Blain’s Morning Porridge – July 5th 2023: Stock Buybacks – Shareholders, Stakeholders and Balance
“The great thing about the July 4th holiday is sleeping soundly in the knowledge the Americans aren’t likely to break anything overnight..”
Stock buybacks are a contentious issue – there are times they are the right thing to do, and make sense. Often they do not. The trick is to align them with shareholder value and stakeholders and be aware of the consequences. They should not just be about the stock price!
As you read this Morning’s Porridge I will be slipping the lines on the yacht as She-Who-is-Mrs-Blain, our dog Dinner Jacket Wrigglebottom (DeeJay), and I head off to Bembridge in the 1950s (ie: The Isle of Wight) for a short break. We shall murder lobsters, walk, swim, paddleboard and come back refreshed for next week.
Yesterday we recorded a Shard Lite-bite Podcast with my colleague Jacky Ng – CIO of Shard Capital on the subject of Stock Buybacks. I will post it on Linked-in and The Porridge when its released. Jacky is one of the smartest guys I know…. Considered, rational, thoughtful, and measured… everything I am not.

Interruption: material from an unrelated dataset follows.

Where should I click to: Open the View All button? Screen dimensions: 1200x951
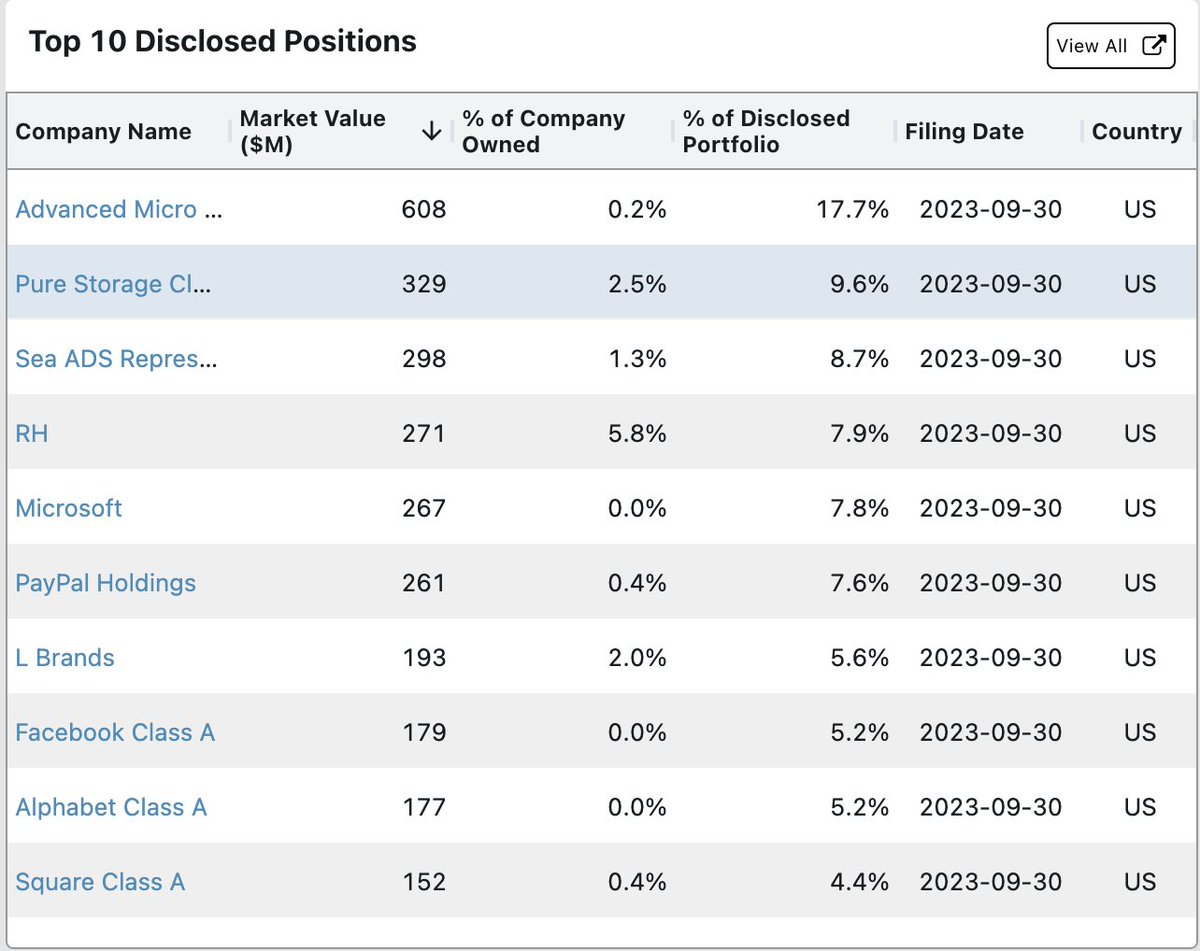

I wanted to pick his mind about the rationale behind stock buybacks.
Buybacks are one of these topics I am generally hostile about – to my mind a buyback demonstrates management has run out of ideas. Jackie is far more considered in his view – there are times when they are most definitely justified, times they are not, and times when they need to be analysed and compared to other options.
Share buybacks are one of the most interesting conundrums in finance. When are companies justified in using the capital they have accumulated to push up the value of their shares by buying back stock in the open market? For a long time US regulators judged them illegal for distorting the price of company shares.
The basis of any investment into a company is to receive a return on investment through dividends, and to expect the management will fulfil their fiduciary duty to owners to maximise the company value through profitable growth and the stock price increasing. It’s called Shareholder Value. Cut the number of shares in circulation, and ceteris paribus, the value of each share rises, although the value of the company stays the same!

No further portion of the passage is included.